Start of Exercise materials

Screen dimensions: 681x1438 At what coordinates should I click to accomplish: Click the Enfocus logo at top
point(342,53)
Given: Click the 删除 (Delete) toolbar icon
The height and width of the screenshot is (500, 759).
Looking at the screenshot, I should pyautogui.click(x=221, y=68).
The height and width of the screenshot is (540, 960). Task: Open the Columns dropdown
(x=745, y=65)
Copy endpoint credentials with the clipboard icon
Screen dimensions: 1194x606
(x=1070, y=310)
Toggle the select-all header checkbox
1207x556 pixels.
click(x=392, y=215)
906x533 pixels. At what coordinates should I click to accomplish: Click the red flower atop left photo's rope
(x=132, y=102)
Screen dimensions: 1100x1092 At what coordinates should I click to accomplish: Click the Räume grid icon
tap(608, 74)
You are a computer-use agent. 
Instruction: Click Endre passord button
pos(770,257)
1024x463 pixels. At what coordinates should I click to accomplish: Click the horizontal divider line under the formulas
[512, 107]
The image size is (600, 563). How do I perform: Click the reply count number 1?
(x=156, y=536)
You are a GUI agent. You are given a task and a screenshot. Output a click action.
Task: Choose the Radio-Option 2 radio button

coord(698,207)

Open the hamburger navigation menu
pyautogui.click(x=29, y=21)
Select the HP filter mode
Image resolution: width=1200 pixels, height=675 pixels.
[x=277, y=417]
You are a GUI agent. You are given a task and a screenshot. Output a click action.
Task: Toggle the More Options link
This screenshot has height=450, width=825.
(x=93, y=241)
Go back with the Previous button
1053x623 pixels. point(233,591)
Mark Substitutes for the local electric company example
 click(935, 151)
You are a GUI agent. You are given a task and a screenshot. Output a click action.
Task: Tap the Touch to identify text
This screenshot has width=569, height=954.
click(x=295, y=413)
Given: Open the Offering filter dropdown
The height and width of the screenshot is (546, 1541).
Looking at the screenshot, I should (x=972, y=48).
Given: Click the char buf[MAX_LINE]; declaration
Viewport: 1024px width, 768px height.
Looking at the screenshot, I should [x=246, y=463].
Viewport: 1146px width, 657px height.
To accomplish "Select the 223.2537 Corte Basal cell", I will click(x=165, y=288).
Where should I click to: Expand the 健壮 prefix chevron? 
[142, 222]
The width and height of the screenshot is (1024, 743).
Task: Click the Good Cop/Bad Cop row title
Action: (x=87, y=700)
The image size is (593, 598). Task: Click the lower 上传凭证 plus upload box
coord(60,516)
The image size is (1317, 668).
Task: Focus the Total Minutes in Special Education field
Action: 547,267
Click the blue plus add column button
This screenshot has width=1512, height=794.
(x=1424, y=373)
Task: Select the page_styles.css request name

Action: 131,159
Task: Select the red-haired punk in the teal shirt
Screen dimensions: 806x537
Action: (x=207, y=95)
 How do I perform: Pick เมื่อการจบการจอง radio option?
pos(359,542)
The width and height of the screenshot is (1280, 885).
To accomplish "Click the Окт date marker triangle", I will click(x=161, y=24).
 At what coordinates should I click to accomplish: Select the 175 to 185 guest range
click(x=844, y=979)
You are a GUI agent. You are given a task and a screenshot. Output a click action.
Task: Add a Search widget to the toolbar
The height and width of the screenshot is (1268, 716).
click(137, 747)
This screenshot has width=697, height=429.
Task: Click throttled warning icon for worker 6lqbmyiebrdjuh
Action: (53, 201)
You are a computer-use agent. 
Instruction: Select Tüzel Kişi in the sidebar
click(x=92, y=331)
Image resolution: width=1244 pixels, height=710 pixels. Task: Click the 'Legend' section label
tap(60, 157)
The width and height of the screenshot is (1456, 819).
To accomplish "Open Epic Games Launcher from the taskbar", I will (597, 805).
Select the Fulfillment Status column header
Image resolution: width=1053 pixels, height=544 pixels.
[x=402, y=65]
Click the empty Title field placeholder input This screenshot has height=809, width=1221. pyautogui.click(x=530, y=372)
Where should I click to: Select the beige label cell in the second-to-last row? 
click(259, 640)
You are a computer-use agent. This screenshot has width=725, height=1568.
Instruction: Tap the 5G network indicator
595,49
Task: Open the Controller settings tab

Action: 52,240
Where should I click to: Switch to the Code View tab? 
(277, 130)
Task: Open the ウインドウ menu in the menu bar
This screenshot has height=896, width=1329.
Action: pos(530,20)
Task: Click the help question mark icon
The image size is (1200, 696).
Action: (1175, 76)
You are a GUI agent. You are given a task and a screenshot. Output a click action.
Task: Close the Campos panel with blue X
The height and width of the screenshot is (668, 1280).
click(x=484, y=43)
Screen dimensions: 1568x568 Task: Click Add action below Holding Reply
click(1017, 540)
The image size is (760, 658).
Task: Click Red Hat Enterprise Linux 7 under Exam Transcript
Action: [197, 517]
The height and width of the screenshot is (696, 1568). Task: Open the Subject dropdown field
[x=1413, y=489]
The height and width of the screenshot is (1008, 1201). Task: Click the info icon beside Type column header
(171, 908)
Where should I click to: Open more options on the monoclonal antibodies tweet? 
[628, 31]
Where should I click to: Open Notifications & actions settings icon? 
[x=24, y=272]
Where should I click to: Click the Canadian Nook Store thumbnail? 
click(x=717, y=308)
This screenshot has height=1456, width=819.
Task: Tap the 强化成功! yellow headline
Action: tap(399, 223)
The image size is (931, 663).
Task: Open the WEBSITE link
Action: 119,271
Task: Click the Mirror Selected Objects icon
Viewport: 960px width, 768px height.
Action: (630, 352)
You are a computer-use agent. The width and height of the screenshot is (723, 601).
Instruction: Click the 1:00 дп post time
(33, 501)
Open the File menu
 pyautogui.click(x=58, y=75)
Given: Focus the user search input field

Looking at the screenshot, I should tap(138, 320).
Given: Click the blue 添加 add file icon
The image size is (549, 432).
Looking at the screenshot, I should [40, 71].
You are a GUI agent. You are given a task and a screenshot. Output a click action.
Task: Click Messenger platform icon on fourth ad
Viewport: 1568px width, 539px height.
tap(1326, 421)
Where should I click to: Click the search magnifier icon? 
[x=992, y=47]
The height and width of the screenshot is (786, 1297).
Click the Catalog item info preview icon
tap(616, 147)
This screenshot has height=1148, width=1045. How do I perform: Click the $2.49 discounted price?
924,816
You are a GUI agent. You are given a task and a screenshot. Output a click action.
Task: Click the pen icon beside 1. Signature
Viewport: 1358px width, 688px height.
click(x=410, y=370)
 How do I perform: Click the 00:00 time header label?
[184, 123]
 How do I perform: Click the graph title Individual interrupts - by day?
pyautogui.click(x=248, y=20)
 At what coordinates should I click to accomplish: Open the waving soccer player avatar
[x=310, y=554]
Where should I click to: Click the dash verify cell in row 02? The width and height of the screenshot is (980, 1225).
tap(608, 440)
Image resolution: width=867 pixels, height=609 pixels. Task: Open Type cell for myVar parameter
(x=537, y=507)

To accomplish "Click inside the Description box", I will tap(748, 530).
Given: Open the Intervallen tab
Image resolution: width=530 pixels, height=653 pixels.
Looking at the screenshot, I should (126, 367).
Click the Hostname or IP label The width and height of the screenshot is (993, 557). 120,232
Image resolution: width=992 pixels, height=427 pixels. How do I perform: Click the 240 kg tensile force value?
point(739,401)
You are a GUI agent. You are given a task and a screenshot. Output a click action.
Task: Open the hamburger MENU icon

End of Exercise materials

The task — Your response should consist of the full listing, exactly as written.

Final answer —
Screen dimensions: 681x1438 At what coordinates should I click to accomplish: Click the Enfocus logo at top
point(342,53)
Given: Click the 删除 (Delete) toolbar icon
The height and width of the screenshot is (500, 759).
Looking at the screenshot, I should pyautogui.click(x=221, y=68).
The height and width of the screenshot is (540, 960). Task: Open the Columns dropdown
(x=745, y=65)
Copy endpoint credentials with the clipboard icon
Screen dimensions: 1194x606
(x=1070, y=310)
Toggle the select-all header checkbox
1207x556 pixels.
click(x=392, y=215)
906x533 pixels. At what coordinates should I click to accomplish: Click the red flower atop left photo's rope
(x=132, y=102)
Screen dimensions: 1100x1092 At what coordinates should I click to accomplish: Click the Räume grid icon
tap(608, 74)
You are a computer-use agent. 
Instruction: Click Endre passord button
pos(770,257)
1024x463 pixels. At what coordinates should I click to accomplish: Click the horizontal divider line under the formulas
[512, 107]
The image size is (600, 563). How do I perform: Click the reply count number 1?
(x=156, y=536)
You are a GUI agent. You are given a task and a screenshot. Output a click action.
Task: Choose the Radio-Option 2 radio button

coord(698,207)

Open the hamburger navigation menu
pyautogui.click(x=29, y=21)
Select the HP filter mode
Image resolution: width=1200 pixels, height=675 pixels.
[x=277, y=417]
You are a GUI agent. You are given a task and a screenshot. Output a click action.
Task: Toggle the More Options link
This screenshot has height=450, width=825.
(x=93, y=241)
Go back with the Previous button
1053x623 pixels. point(233,591)
Mark Substitutes for the local electric company example
 click(935, 151)
You are a GUI agent. You are given a task and a screenshot. Output a click action.
Task: Tap the Touch to identify text
This screenshot has width=569, height=954.
click(x=295, y=413)
Given: Open the Offering filter dropdown
The height and width of the screenshot is (546, 1541).
Looking at the screenshot, I should (x=972, y=48).
Given: Click the char buf[MAX_LINE]; declaration
Viewport: 1024px width, 768px height.
Looking at the screenshot, I should [x=246, y=463].
Viewport: 1146px width, 657px height.
To accomplish "Select the 223.2537 Corte Basal cell", I will click(x=165, y=288).
Where should I click to: Expand the 健壮 prefix chevron? 
[142, 222]
The width and height of the screenshot is (1024, 743).
Task: Click the Good Cop/Bad Cop row title
Action: (x=87, y=700)
The image size is (593, 598). Task: Click the lower 上传凭证 plus upload box
coord(60,516)
The image size is (1317, 668).
Task: Focus the Total Minutes in Special Education field
Action: 547,267
Click the blue plus add column button
This screenshot has width=1512, height=794.
(x=1424, y=373)
Task: Select the page_styles.css request name

Action: 131,159
Task: Select the red-haired punk in the teal shirt
Screen dimensions: 806x537
Action: (x=207, y=95)
 How do I perform: Pick เมื่อการจบการจอง radio option?
pos(359,542)
The width and height of the screenshot is (1280, 885).
To accomplish "Click the Окт date marker triangle", I will click(x=161, y=24).
 At what coordinates should I click to accomplish: Select the 175 to 185 guest range
click(x=844, y=979)
You are a GUI agent. You are given a task and a screenshot. Output a click action.
Task: Add a Search widget to the toolbar
The height and width of the screenshot is (1268, 716).
click(137, 747)
This screenshot has width=697, height=429.
Task: Click throttled warning icon for worker 6lqbmyiebrdjuh
Action: (53, 201)
You are a computer-use agent. 
Instruction: Select Tüzel Kişi in the sidebar
click(x=92, y=331)
Image resolution: width=1244 pixels, height=710 pixels. Task: Click the 'Legend' section label
tap(60, 157)
The width and height of the screenshot is (1456, 819).
To accomplish "Open Epic Games Launcher from the taskbar", I will (597, 805).
Select the Fulfillment Status column header
Image resolution: width=1053 pixels, height=544 pixels.
[x=402, y=65]
Click the empty Title field placeholder input This screenshot has height=809, width=1221. pyautogui.click(x=530, y=372)
Where should I click to: Select the beige label cell in the second-to-last row? 
click(259, 640)
You are a computer-use agent. This screenshot has width=725, height=1568.
Instruction: Tap the 5G network indicator
595,49
Task: Open the Controller settings tab

Action: 52,240
Where should I click to: Switch to the Code View tab? 
(277, 130)
Task: Open the ウインドウ menu in the menu bar
This screenshot has height=896, width=1329.
Action: pos(530,20)
Task: Click the help question mark icon
The image size is (1200, 696).
Action: (1175, 76)
You are a GUI agent. You are given a task and a screenshot. Output a click action.
Task: Close the Campos panel with blue X
The height and width of the screenshot is (668, 1280).
click(x=484, y=43)
Screen dimensions: 1568x568 Task: Click Add action below Holding Reply
click(1017, 540)
The image size is (760, 658).
Task: Click Red Hat Enterprise Linux 7 under Exam Transcript
Action: [197, 517]
The height and width of the screenshot is (696, 1568). Task: Open the Subject dropdown field
[x=1413, y=489]
The height and width of the screenshot is (1008, 1201). Task: Click the info icon beside Type column header
(171, 908)
Where should I click to: Open more options on the monoclonal antibodies tweet? 
[628, 31]
Where should I click to: Open Notifications & actions settings icon? 
[x=24, y=272]
Where should I click to: Click the Canadian Nook Store thumbnail? 
click(x=717, y=308)
This screenshot has height=1456, width=819.
Task: Tap the 强化成功! yellow headline
Action: tap(399, 223)
The image size is (931, 663).
Task: Open the WEBSITE link
Action: 119,271
Task: Click the Mirror Selected Objects icon
Viewport: 960px width, 768px height.
Action: (630, 352)
You are a computer-use agent. The width and height of the screenshot is (723, 601).
Instruction: Click the 1:00 дп post time
(33, 501)
Open the File menu
 pyautogui.click(x=58, y=75)
Given: Focus the user search input field

Looking at the screenshot, I should tap(138, 320).
Given: Click the blue 添加 add file icon
The image size is (549, 432).
Looking at the screenshot, I should [40, 71].
You are a GUI agent. You are given a task and a screenshot. Output a click action.
Task: Click Messenger platform icon on fourth ad
Viewport: 1568px width, 539px height.
tap(1326, 421)
Where should I click to: Click the search magnifier icon? 
[x=992, y=47]
The height and width of the screenshot is (786, 1297).
Click the Catalog item info preview icon
tap(616, 147)
This screenshot has height=1148, width=1045. How do I perform: Click the $2.49 discounted price?
924,816
You are a GUI agent. You are given a task and a screenshot. Output a click action.
Task: Click the pen icon beside 1. Signature
Viewport: 1358px width, 688px height.
click(x=410, y=370)
 How do I perform: Click the 00:00 time header label?
[184, 123]
 How do I perform: Click the graph title Individual interrupts - by day?
pyautogui.click(x=248, y=20)
 At what coordinates should I click to accomplish: Open the waving soccer player avatar
[x=310, y=554]
Where should I click to: Click the dash verify cell in row 02? The width and height of the screenshot is (980, 1225).
tap(608, 440)
Image resolution: width=867 pixels, height=609 pixels. Task: Open Type cell for myVar parameter
(x=537, y=507)

To accomplish "Click inside the Description box", I will tap(748, 530).
Given: Open the Intervallen tab
Image resolution: width=530 pixels, height=653 pixels.
Looking at the screenshot, I should (126, 367).
Click the Hostname or IP label The width and height of the screenshot is (993, 557). 120,232
Image resolution: width=992 pixels, height=427 pixels. How do I perform: Click the 240 kg tensile force value?
point(739,401)
You are a GUI agent. You are given a task and a screenshot. Output a click action.
Task: Open the hamburger MENU icon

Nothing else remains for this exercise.